# What is required
Copy out the data so that nothing differs from the original.

# Source records
*****

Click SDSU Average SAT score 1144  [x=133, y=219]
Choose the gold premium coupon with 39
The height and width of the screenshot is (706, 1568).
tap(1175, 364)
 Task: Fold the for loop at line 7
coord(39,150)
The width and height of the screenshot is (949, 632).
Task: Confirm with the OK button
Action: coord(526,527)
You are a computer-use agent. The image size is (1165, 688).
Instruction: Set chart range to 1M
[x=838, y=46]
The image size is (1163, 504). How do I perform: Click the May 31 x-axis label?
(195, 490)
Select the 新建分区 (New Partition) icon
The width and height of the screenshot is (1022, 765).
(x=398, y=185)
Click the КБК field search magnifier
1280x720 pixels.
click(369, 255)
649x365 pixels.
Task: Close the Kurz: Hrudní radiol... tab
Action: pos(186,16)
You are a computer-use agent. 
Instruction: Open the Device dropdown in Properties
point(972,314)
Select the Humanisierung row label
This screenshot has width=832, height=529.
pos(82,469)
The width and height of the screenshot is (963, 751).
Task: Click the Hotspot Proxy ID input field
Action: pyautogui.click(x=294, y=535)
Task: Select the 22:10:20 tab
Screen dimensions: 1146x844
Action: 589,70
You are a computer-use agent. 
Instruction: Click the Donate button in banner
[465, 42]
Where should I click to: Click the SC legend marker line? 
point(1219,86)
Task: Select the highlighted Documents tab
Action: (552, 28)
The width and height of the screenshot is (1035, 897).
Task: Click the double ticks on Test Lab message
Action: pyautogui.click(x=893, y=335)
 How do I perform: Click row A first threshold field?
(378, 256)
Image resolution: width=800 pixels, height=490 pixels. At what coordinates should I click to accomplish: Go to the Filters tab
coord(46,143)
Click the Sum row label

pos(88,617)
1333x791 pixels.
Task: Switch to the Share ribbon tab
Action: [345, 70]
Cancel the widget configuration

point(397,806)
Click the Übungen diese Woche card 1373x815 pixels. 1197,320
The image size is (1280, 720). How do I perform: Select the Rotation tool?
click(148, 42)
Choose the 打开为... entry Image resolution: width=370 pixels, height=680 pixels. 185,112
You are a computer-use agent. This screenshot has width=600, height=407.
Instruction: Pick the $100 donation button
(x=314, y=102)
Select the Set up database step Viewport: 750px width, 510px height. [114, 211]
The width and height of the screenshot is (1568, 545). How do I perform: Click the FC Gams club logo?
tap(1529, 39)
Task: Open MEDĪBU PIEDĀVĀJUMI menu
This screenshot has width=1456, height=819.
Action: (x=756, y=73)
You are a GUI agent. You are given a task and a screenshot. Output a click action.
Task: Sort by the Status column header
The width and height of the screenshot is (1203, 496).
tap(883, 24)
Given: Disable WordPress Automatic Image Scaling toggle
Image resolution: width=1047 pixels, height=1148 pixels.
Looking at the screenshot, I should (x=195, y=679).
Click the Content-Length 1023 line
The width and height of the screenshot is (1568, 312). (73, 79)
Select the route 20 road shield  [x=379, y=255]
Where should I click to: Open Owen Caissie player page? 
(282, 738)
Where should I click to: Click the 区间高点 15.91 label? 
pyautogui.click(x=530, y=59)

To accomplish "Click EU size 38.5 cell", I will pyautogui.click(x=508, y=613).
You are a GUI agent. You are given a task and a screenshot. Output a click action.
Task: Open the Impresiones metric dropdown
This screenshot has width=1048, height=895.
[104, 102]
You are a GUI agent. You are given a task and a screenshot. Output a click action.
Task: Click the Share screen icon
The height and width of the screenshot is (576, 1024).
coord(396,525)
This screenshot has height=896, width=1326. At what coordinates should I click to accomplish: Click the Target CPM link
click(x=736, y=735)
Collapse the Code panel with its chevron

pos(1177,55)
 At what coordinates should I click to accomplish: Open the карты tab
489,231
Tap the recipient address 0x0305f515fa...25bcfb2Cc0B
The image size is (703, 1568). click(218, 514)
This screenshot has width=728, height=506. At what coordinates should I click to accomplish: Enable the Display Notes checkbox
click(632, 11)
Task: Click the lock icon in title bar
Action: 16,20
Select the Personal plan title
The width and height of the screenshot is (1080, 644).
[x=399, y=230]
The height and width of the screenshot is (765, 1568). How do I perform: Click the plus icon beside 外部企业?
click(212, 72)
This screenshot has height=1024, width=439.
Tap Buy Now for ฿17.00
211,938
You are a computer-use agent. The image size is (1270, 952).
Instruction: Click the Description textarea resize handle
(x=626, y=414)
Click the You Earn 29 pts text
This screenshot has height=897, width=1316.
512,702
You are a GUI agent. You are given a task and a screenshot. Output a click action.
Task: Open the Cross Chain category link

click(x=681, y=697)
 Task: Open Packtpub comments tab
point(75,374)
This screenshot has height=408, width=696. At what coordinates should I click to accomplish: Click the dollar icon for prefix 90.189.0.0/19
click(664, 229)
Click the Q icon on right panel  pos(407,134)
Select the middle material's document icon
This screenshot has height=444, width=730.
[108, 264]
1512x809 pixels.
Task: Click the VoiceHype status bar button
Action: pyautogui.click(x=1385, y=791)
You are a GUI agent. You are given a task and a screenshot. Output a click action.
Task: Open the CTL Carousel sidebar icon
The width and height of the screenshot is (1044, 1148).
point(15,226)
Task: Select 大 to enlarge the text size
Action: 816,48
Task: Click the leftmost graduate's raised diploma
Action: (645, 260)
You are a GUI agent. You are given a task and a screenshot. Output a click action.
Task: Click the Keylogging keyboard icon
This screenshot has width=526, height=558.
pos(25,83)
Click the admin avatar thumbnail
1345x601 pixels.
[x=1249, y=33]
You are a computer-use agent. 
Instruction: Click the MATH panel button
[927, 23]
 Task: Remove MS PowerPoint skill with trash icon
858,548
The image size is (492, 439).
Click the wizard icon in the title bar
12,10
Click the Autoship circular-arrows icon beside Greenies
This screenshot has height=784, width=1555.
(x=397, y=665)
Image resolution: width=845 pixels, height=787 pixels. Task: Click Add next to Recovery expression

*****

# Written response
Click SDSU Average SAT score 1144  [x=133, y=219]
Choose the gold premium coupon with 39
The height and width of the screenshot is (706, 1568).
tap(1175, 364)
 Task: Fold the for loop at line 7
coord(39,150)
The width and height of the screenshot is (949, 632).
Task: Confirm with the OK button
Action: coord(526,527)
You are a computer-use agent. The image size is (1165, 688).
Instruction: Set chart range to 1M
[x=838, y=46]
The image size is (1163, 504). How do I perform: Click the May 31 x-axis label?
(195, 490)
Select the 新建分区 (New Partition) icon
The width and height of the screenshot is (1022, 765).
(x=398, y=185)
Click the КБК field search magnifier
1280x720 pixels.
click(369, 255)
649x365 pixels.
Task: Close the Kurz: Hrudní radiol... tab
Action: pos(186,16)
You are a computer-use agent. 
Instruction: Open the Device dropdown in Properties
point(972,314)
Select the Humanisierung row label
This screenshot has width=832, height=529.
pos(82,469)
The width and height of the screenshot is (963, 751).
Task: Click the Hotspot Proxy ID input field
Action: pyautogui.click(x=294, y=535)
Task: Select the 22:10:20 tab
Screen dimensions: 1146x844
Action: 589,70
You are a computer-use agent. 
Instruction: Click the Donate button in banner
[465, 42]
Where should I click to: Click the SC legend marker line? 
point(1219,86)
Task: Select the highlighted Documents tab
Action: (552, 28)
The width and height of the screenshot is (1035, 897).
Task: Click the double ticks on Test Lab message
Action: pyautogui.click(x=893, y=335)
 How do I perform: Click row A first threshold field?
(378, 256)
Image resolution: width=800 pixels, height=490 pixels. At what coordinates should I click to accomplish: Go to the Filters tab
coord(46,143)
Click the Sum row label

pos(88,617)
1333x791 pixels.
Task: Switch to the Share ribbon tab
Action: [345, 70]
Cancel the widget configuration

point(397,806)
Click the Übungen diese Woche card 1373x815 pixels. 1197,320
The image size is (1280, 720). How do I perform: Select the Rotation tool?
click(148, 42)
Choose the 打开为... entry Image resolution: width=370 pixels, height=680 pixels. 185,112
You are a computer-use agent. This screenshot has width=600, height=407.
Instruction: Pick the $100 donation button
(x=314, y=102)
Select the Set up database step Viewport: 750px width, 510px height. [114, 211]
The width and height of the screenshot is (1568, 545). How do I perform: Click the FC Gams club logo?
tap(1529, 39)
Task: Open MEDĪBU PIEDĀVĀJUMI menu
This screenshot has width=1456, height=819.
Action: (x=756, y=73)
You are a GUI agent. You are given a task and a screenshot. Output a click action.
Task: Sort by the Status column header
The width and height of the screenshot is (1203, 496).
tap(883, 24)
Given: Disable WordPress Automatic Image Scaling toggle
Image resolution: width=1047 pixels, height=1148 pixels.
Looking at the screenshot, I should (x=195, y=679).
Click the Content-Length 1023 line
The width and height of the screenshot is (1568, 312). (73, 79)
Select the route 20 road shield  [x=379, y=255]
Where should I click to: Open Owen Caissie player page? 
(282, 738)
Where should I click to: Click the 区间高点 15.91 label? 
pyautogui.click(x=530, y=59)

To accomplish "Click EU size 38.5 cell", I will pyautogui.click(x=508, y=613).
You are a GUI agent. You are given a task and a screenshot. Output a click action.
Task: Open the Impresiones metric dropdown
This screenshot has width=1048, height=895.
[104, 102]
You are a GUI agent. You are given a task and a screenshot. Output a click action.
Task: Click the Share screen icon
The height and width of the screenshot is (576, 1024).
coord(396,525)
This screenshot has height=896, width=1326. At what coordinates should I click to accomplish: Click the Target CPM link
click(x=736, y=735)
Collapse the Code panel with its chevron

pos(1177,55)
 At what coordinates should I click to accomplish: Open the карты tab
489,231
Tap the recipient address 0x0305f515fa...25bcfb2Cc0B
The image size is (703, 1568). click(218, 514)
This screenshot has width=728, height=506. At what coordinates should I click to accomplish: Enable the Display Notes checkbox
click(632, 11)
Task: Click the lock icon in title bar
Action: 16,20
Select the Personal plan title
The width and height of the screenshot is (1080, 644).
[x=399, y=230]
The height and width of the screenshot is (765, 1568). How do I perform: Click the plus icon beside 外部企业?
click(212, 72)
This screenshot has height=1024, width=439.
Tap Buy Now for ฿17.00
211,938
You are a computer-use agent. The image size is (1270, 952).
Instruction: Click the Description textarea resize handle
(x=626, y=414)
Click the You Earn 29 pts text
This screenshot has height=897, width=1316.
512,702
You are a GUI agent. You are given a task and a screenshot. Output a click action.
Task: Open the Cross Chain category link

click(x=681, y=697)
 Task: Open Packtpub comments tab
point(75,374)
This screenshot has height=408, width=696. At what coordinates should I click to accomplish: Click the dollar icon for prefix 90.189.0.0/19
click(664, 229)
Click the Q icon on right panel  pos(407,134)
Select the middle material's document icon
This screenshot has height=444, width=730.
[108, 264]
1512x809 pixels.
Task: Click the VoiceHype status bar button
Action: pyautogui.click(x=1385, y=791)
You are a GUI agent. You are given a task and a screenshot. Output a click action.
Task: Open the CTL Carousel sidebar icon
The width and height of the screenshot is (1044, 1148).
point(15,226)
Task: Select 大 to enlarge the text size
Action: 816,48
Task: Click the leftmost graduate's raised diploma
Action: (645, 260)
You are a GUI agent. You are given a task and a screenshot. Output a click action.
Task: Click the Keylogging keyboard icon
This screenshot has width=526, height=558.
pos(25,83)
Click the admin avatar thumbnail
1345x601 pixels.
[x=1249, y=33]
You are a computer-use agent. 
Instruction: Click the MATH panel button
[927, 23]
 Task: Remove MS PowerPoint skill with trash icon
858,548
The image size is (492, 439).
Click the wizard icon in the title bar
12,10
Click the Autoship circular-arrows icon beside Greenies
This screenshot has height=784, width=1555.
(x=397, y=665)
Image resolution: width=845 pixels, height=787 pixels. Task: Click Add next to Recovery expression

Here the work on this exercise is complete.